### Work item
The entries must be retyped exactly, down to the last line.

Pixel coordinate grounding data
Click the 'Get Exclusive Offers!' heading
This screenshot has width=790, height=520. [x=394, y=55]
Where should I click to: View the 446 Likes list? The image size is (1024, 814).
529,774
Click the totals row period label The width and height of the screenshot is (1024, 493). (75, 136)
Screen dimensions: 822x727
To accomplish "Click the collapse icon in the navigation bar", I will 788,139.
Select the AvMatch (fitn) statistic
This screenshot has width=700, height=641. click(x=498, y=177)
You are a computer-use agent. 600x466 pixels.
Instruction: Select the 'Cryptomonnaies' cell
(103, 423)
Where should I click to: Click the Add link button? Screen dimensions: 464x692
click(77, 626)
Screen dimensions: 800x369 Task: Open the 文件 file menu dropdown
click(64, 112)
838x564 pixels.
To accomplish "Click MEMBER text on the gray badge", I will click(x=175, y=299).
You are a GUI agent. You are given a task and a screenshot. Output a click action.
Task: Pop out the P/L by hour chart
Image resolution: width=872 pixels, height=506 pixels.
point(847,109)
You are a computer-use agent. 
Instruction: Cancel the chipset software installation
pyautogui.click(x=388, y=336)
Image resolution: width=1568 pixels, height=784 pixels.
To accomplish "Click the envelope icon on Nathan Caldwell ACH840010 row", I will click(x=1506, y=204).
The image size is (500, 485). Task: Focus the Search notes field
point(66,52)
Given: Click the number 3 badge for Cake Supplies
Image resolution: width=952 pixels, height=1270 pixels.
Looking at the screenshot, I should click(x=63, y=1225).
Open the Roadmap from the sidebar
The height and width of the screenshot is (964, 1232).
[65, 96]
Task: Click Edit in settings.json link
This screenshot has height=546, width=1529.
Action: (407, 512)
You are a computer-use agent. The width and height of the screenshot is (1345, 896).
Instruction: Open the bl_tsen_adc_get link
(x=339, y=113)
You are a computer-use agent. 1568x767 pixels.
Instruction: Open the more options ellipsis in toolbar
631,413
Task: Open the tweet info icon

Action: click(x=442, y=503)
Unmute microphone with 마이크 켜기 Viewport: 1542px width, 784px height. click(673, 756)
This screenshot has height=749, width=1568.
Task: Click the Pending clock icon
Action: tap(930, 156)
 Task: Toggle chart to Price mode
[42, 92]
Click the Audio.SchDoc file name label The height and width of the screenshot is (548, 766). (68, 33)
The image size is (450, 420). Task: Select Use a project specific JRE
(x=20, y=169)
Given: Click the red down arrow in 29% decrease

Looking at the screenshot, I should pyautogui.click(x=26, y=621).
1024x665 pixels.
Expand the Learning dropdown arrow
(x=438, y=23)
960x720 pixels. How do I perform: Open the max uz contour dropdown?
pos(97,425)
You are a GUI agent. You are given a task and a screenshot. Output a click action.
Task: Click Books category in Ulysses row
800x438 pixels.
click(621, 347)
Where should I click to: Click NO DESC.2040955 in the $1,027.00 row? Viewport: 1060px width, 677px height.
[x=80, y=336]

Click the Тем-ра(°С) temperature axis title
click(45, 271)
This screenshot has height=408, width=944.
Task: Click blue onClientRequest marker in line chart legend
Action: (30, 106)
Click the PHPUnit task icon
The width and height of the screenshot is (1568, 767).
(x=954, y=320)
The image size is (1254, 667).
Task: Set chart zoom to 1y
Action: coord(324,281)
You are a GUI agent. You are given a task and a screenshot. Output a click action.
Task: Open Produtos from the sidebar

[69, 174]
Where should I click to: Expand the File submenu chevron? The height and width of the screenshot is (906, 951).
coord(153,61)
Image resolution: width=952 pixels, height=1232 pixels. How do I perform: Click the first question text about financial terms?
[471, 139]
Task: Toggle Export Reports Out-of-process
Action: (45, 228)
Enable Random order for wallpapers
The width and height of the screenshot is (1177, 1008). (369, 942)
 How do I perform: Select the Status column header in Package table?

### Response for this exercise
Click the 'Get Exclusive Offers!' heading
This screenshot has width=790, height=520. [x=394, y=55]
Where should I click to: View the 446 Likes list? The image size is (1024, 814).
529,774
Click the totals row period label The width and height of the screenshot is (1024, 493). (75, 136)
Screen dimensions: 822x727
To accomplish "Click the collapse icon in the navigation bar", I will 788,139.
Select the AvMatch (fitn) statistic
This screenshot has width=700, height=641. click(x=498, y=177)
You are a computer-use agent. 600x466 pixels.
Instruction: Select the 'Cryptomonnaies' cell
(103, 423)
Where should I click to: Click the Add link button? Screen dimensions: 464x692
click(77, 626)
Screen dimensions: 800x369 Task: Open the 文件 file menu dropdown
click(64, 112)
838x564 pixels.
To accomplish "Click MEMBER text on the gray badge", I will click(x=175, y=299).
You are a GUI agent. You are given a task and a screenshot. Output a click action.
Task: Pop out the P/L by hour chart
Image resolution: width=872 pixels, height=506 pixels.
point(847,109)
You are a computer-use agent. 
Instruction: Cancel the chipset software installation
pyautogui.click(x=388, y=336)
Image resolution: width=1568 pixels, height=784 pixels.
To accomplish "Click the envelope icon on Nathan Caldwell ACH840010 row", I will click(x=1506, y=204).
The image size is (500, 485). Task: Focus the Search notes field
point(66,52)
Given: Click the number 3 badge for Cake Supplies
Image resolution: width=952 pixels, height=1270 pixels.
Looking at the screenshot, I should click(x=63, y=1225).
Open the Roadmap from the sidebar
The height and width of the screenshot is (964, 1232).
[65, 96]
Task: Click Edit in settings.json link
This screenshot has height=546, width=1529.
Action: (407, 512)
You are a computer-use agent. The width and height of the screenshot is (1345, 896).
Instruction: Open the bl_tsen_adc_get link
(x=339, y=113)
You are a computer-use agent. 1568x767 pixels.
Instruction: Open the more options ellipsis in toolbar
631,413
Task: Open the tweet info icon

Action: click(x=442, y=503)
Unmute microphone with 마이크 켜기 Viewport: 1542px width, 784px height. click(673, 756)
This screenshot has height=749, width=1568.
Task: Click the Pending clock icon
Action: tap(930, 156)
 Task: Toggle chart to Price mode
[42, 92]
Click the Audio.SchDoc file name label The height and width of the screenshot is (548, 766). (68, 33)
The image size is (450, 420). Task: Select Use a project specific JRE
(x=20, y=169)
Given: Click the red down arrow in 29% decrease

Looking at the screenshot, I should pyautogui.click(x=26, y=621).
1024x665 pixels.
Expand the Learning dropdown arrow
(x=438, y=23)
960x720 pixels. How do I perform: Open the max uz contour dropdown?
pos(97,425)
You are a GUI agent. You are given a task and a screenshot. Output a click action.
Task: Click Books category in Ulysses row
800x438 pixels.
click(621, 347)
Where should I click to: Click NO DESC.2040955 in the $1,027.00 row? Viewport: 1060px width, 677px height.
[x=80, y=336]

Click the Тем-ра(°С) temperature axis title
click(45, 271)
This screenshot has height=408, width=944.
Task: Click blue onClientRequest marker in line chart legend
Action: (30, 106)
Click the PHPUnit task icon
The width and height of the screenshot is (1568, 767).
(x=954, y=320)
The image size is (1254, 667).
Task: Set chart zoom to 1y
Action: coord(324,281)
You are a GUI agent. You are given a task and a screenshot. Output a click action.
Task: Open Produtos from the sidebar

[69, 174]
Where should I click to: Expand the File submenu chevron? The height and width of the screenshot is (906, 951).
coord(153,61)
Image resolution: width=952 pixels, height=1232 pixels. How do I perform: Click the first question text about financial terms?
[471, 139]
Task: Toggle Export Reports Out-of-process
Action: (45, 228)
Enable Random order for wallpapers
The width and height of the screenshot is (1177, 1008). (369, 942)
 How do I perform: Select the Status column header in Package table?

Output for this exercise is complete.